What to produce
Recast the listing lines from the one containing "Point to the text" through the one containing "pyautogui.click(x=328, y=107)", inclusive, as a numbered list without blank lines.

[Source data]
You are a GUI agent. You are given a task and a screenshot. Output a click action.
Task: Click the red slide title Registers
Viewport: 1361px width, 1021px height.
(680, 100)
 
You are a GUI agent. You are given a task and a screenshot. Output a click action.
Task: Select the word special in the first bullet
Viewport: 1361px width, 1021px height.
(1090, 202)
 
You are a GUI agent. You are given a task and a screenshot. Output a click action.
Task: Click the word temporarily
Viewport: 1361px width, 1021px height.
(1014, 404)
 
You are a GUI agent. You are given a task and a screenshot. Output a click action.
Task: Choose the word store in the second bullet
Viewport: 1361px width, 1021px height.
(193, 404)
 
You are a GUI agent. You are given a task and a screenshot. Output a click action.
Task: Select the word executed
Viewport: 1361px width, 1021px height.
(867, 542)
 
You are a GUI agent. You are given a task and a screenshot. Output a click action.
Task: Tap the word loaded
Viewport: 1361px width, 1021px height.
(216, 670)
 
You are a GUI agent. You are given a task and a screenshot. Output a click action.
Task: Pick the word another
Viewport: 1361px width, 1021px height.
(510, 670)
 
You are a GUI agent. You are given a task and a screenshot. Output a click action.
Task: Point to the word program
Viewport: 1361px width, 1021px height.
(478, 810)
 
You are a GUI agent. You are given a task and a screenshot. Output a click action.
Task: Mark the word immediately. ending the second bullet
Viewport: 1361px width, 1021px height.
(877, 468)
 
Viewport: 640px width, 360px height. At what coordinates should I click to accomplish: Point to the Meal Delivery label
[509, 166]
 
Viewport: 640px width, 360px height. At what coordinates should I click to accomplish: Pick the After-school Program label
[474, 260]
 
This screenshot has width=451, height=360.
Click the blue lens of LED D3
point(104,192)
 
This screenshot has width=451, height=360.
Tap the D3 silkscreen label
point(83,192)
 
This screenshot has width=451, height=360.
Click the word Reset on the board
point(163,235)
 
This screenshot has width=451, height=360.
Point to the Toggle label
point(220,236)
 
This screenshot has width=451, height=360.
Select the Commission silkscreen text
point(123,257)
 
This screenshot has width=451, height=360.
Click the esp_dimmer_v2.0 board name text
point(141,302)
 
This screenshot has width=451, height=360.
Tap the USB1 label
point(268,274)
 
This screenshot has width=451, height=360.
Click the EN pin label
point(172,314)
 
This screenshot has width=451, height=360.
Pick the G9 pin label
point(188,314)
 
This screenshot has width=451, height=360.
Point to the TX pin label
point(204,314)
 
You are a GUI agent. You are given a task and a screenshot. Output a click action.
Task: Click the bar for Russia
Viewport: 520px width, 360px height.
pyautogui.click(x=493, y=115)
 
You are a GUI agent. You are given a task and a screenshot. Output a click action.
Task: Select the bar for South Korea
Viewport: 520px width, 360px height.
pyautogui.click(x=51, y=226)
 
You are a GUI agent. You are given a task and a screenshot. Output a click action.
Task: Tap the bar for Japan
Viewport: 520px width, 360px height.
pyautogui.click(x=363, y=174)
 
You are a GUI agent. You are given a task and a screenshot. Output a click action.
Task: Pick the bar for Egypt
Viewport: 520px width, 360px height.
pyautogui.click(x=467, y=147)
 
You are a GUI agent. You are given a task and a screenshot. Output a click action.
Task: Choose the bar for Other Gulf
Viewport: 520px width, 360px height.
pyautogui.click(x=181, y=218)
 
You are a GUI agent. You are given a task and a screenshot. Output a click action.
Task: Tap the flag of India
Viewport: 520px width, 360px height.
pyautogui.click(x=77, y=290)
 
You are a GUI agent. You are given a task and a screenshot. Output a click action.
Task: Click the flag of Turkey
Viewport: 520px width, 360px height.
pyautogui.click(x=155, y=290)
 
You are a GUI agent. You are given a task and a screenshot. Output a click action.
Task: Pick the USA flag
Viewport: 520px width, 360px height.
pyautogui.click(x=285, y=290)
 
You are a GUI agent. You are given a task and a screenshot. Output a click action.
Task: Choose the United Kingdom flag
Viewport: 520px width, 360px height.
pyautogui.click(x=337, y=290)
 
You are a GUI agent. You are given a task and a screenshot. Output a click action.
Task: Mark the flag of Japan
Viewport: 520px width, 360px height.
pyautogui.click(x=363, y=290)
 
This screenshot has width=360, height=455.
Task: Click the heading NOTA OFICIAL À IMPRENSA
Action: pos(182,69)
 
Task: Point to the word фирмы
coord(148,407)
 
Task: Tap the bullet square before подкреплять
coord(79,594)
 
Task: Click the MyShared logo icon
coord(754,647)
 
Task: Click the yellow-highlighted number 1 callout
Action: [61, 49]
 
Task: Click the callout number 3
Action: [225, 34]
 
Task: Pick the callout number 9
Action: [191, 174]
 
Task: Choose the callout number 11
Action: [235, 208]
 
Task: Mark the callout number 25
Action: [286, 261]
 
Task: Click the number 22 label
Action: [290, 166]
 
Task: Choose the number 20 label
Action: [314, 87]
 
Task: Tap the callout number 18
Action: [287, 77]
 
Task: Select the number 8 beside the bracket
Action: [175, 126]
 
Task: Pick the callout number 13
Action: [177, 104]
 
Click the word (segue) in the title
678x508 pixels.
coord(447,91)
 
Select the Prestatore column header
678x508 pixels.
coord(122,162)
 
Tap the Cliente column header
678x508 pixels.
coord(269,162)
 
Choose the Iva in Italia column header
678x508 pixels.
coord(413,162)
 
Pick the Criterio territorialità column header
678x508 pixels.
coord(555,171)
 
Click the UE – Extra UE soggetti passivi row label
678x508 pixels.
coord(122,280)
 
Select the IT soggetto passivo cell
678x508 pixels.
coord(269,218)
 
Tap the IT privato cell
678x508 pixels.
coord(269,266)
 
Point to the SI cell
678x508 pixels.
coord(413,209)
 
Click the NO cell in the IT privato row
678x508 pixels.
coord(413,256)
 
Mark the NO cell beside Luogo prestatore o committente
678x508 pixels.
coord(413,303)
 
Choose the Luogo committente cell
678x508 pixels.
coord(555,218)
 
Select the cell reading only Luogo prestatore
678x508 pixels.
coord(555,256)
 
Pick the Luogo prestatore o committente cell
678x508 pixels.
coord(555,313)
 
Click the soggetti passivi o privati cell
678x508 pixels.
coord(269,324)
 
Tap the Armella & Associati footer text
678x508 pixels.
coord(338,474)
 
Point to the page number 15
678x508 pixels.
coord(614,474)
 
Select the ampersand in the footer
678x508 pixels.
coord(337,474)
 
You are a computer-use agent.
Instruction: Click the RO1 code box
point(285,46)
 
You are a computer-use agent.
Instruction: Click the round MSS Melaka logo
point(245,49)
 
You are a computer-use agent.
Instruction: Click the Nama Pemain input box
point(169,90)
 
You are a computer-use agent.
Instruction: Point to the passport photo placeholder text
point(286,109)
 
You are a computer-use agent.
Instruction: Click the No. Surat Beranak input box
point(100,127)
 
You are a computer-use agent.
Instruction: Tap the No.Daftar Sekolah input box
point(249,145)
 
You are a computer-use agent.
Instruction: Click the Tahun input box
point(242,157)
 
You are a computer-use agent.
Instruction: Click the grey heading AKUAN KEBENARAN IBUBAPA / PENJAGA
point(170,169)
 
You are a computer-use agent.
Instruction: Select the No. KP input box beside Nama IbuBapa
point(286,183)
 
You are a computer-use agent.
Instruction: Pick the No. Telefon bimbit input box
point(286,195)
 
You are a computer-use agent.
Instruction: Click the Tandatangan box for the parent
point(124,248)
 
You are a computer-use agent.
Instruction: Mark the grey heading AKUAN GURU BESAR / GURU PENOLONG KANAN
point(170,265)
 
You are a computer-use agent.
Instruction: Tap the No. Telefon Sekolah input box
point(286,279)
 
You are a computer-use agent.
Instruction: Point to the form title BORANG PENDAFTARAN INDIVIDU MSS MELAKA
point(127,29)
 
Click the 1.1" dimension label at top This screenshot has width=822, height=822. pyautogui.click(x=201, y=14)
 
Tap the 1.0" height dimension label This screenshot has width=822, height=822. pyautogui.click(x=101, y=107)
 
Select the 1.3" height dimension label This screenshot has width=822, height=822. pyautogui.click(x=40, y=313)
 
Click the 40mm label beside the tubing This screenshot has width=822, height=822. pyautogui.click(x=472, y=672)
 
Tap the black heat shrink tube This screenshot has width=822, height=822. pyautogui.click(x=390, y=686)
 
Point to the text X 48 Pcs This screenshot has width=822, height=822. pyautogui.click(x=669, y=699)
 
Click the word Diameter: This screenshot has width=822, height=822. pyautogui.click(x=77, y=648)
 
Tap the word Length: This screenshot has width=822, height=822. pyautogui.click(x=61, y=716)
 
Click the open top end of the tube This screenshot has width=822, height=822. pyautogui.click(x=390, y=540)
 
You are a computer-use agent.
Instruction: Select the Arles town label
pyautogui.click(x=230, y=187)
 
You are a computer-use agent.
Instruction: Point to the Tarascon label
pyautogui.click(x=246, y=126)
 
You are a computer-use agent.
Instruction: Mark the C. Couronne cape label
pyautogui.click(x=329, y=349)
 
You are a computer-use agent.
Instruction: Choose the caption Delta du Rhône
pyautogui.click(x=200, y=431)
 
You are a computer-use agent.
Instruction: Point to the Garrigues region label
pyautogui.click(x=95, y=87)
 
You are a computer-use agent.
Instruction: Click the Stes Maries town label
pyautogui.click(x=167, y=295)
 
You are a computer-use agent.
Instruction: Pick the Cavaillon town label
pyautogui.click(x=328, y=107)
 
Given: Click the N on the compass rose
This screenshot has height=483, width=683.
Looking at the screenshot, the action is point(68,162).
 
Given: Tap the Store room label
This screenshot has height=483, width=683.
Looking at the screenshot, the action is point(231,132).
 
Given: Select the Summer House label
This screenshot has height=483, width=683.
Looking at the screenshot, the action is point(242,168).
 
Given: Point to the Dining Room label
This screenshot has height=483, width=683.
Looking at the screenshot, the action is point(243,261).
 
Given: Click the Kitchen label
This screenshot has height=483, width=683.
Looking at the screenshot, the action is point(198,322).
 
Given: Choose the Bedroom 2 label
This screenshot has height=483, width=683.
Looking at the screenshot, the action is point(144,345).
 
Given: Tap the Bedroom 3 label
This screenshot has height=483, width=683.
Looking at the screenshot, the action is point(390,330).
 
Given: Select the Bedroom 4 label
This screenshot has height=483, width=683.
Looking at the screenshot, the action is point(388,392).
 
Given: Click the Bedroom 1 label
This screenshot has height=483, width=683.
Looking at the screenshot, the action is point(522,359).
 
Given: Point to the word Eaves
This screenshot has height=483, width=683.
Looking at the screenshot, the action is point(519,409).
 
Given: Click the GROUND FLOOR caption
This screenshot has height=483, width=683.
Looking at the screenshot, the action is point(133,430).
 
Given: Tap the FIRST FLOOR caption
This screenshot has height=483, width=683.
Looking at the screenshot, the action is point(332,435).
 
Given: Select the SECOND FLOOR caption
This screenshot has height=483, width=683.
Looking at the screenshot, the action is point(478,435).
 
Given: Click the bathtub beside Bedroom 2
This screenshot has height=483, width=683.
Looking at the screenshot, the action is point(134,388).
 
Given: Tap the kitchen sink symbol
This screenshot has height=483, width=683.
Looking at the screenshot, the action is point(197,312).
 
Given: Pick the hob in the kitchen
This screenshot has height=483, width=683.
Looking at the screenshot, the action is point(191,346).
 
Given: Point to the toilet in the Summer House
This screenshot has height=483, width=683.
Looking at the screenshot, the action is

Solution for this exercise
1. Point to the text X 48 Pcs This screenshot has width=822, height=822. pyautogui.click(x=669, y=699)
2. Click the word Diameter: This screenshot has width=822, height=822. pyautogui.click(x=77, y=648)
3. Tap the word Length: This screenshot has width=822, height=822. pyautogui.click(x=61, y=716)
4. Click the open top end of the tube This screenshot has width=822, height=822. pyautogui.click(x=390, y=540)
5. You are a computer-use agent.
6. Instruction: Select the Arles town label
7. pyautogui.click(x=230, y=187)
8. You are a computer-use agent.
9. Instruction: Point to the Tarascon label
10. pyautogui.click(x=246, y=126)
11. You are a computer-use agent.
12. Instruction: Mark the C. Couronne cape label
13. pyautogui.click(x=329, y=349)
14. You are a computer-use agent.
15. Instruction: Choose the caption Delta du Rhône
16. pyautogui.click(x=200, y=431)
17. You are a computer-use agent.
18. Instruction: Point to the Garrigues region label
19. pyautogui.click(x=95, y=87)
20. You are a computer-use agent.
21. Instruction: Click the Stes Maries town label
22. pyautogui.click(x=167, y=295)
23. You are a computer-use agent.
24. Instruction: Pick the Cavaillon town label
25. pyautogui.click(x=328, y=107)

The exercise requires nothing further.